EXERCISE DIRECTIONS
Your answer must be an exact copy of the listing that follows, with all pictures omitted.

RECORD EXTRACTS
++++++

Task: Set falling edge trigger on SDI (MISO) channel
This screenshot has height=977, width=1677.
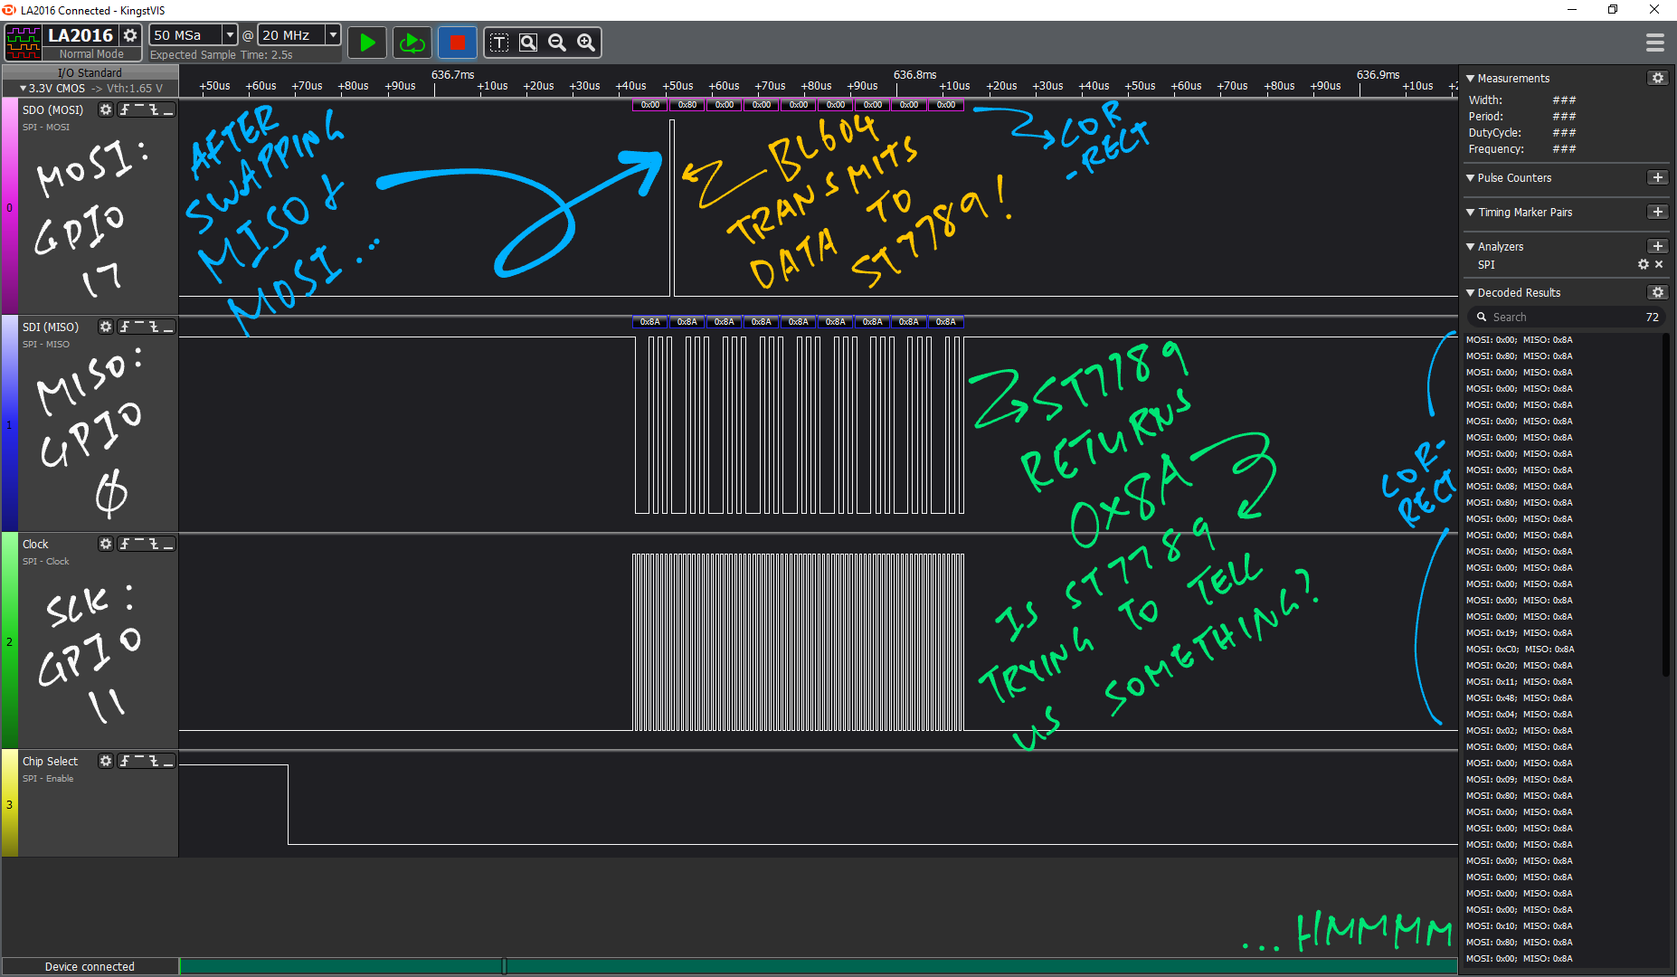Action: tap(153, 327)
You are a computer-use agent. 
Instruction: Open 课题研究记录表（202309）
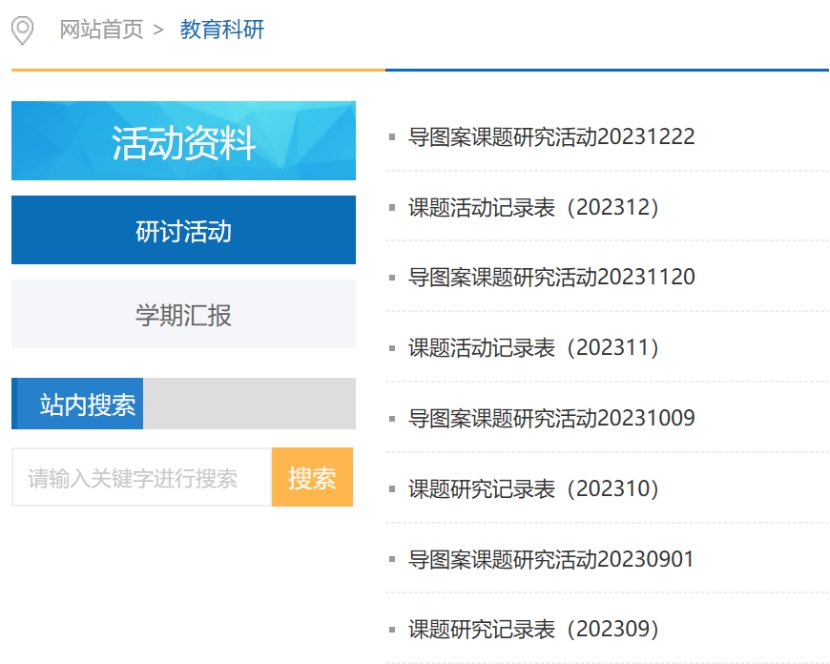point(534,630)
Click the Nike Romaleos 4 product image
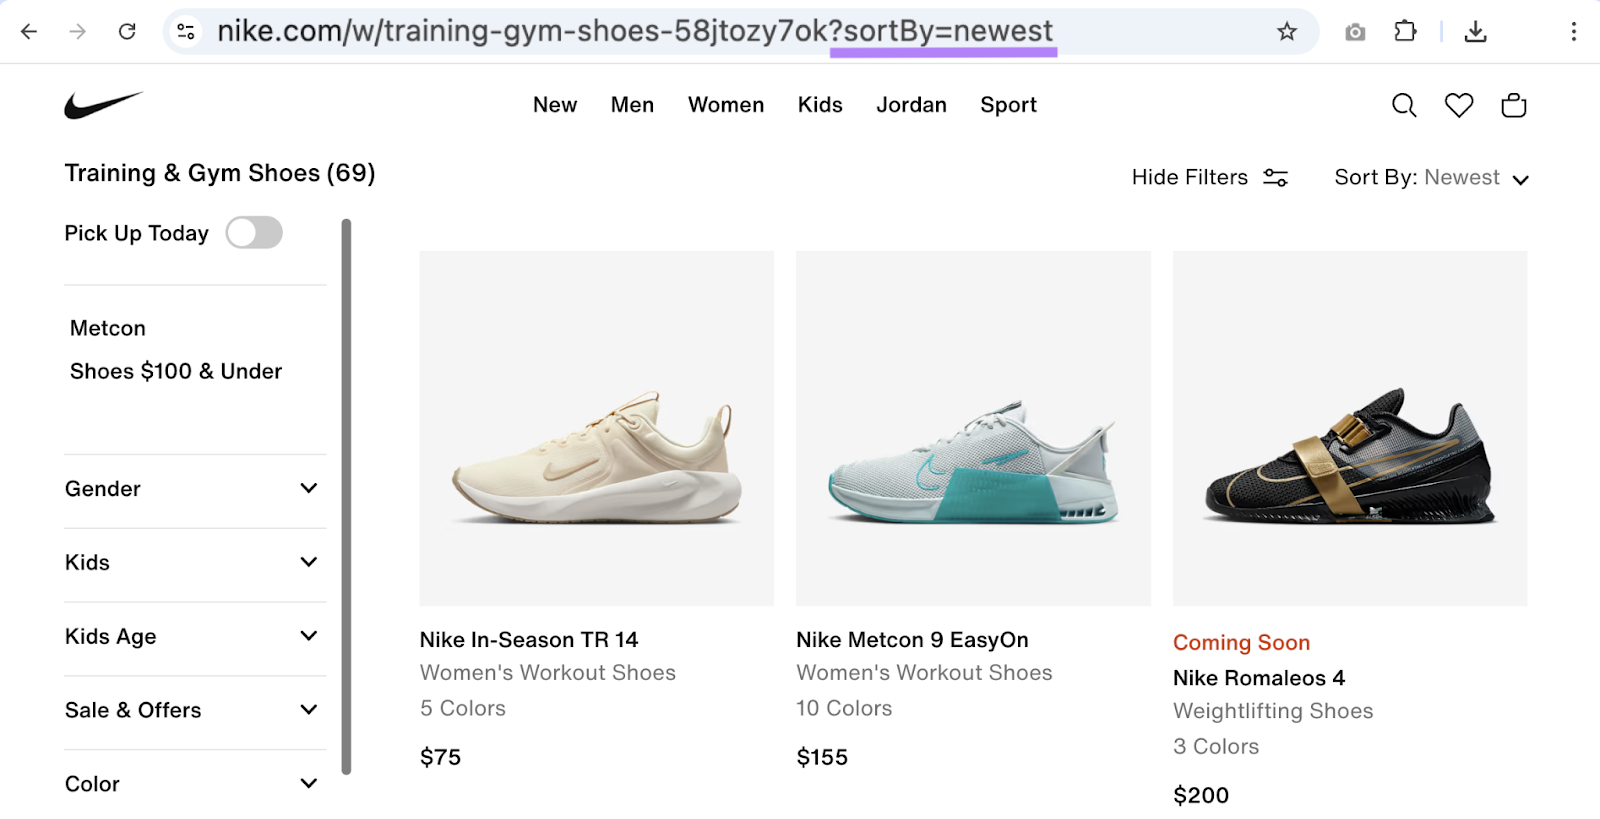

++++++

RESPONSE FOR THIS EXERCISE
Task: Set falling edge trigger on SDI (MISO) channel
This screenshot has height=977, width=1677.
Action: tap(153, 327)
You are a computer-use agent. 
Instruction: Open 课题研究记录表（202309）
point(534,630)
Click the Nike Romaleos 4 product image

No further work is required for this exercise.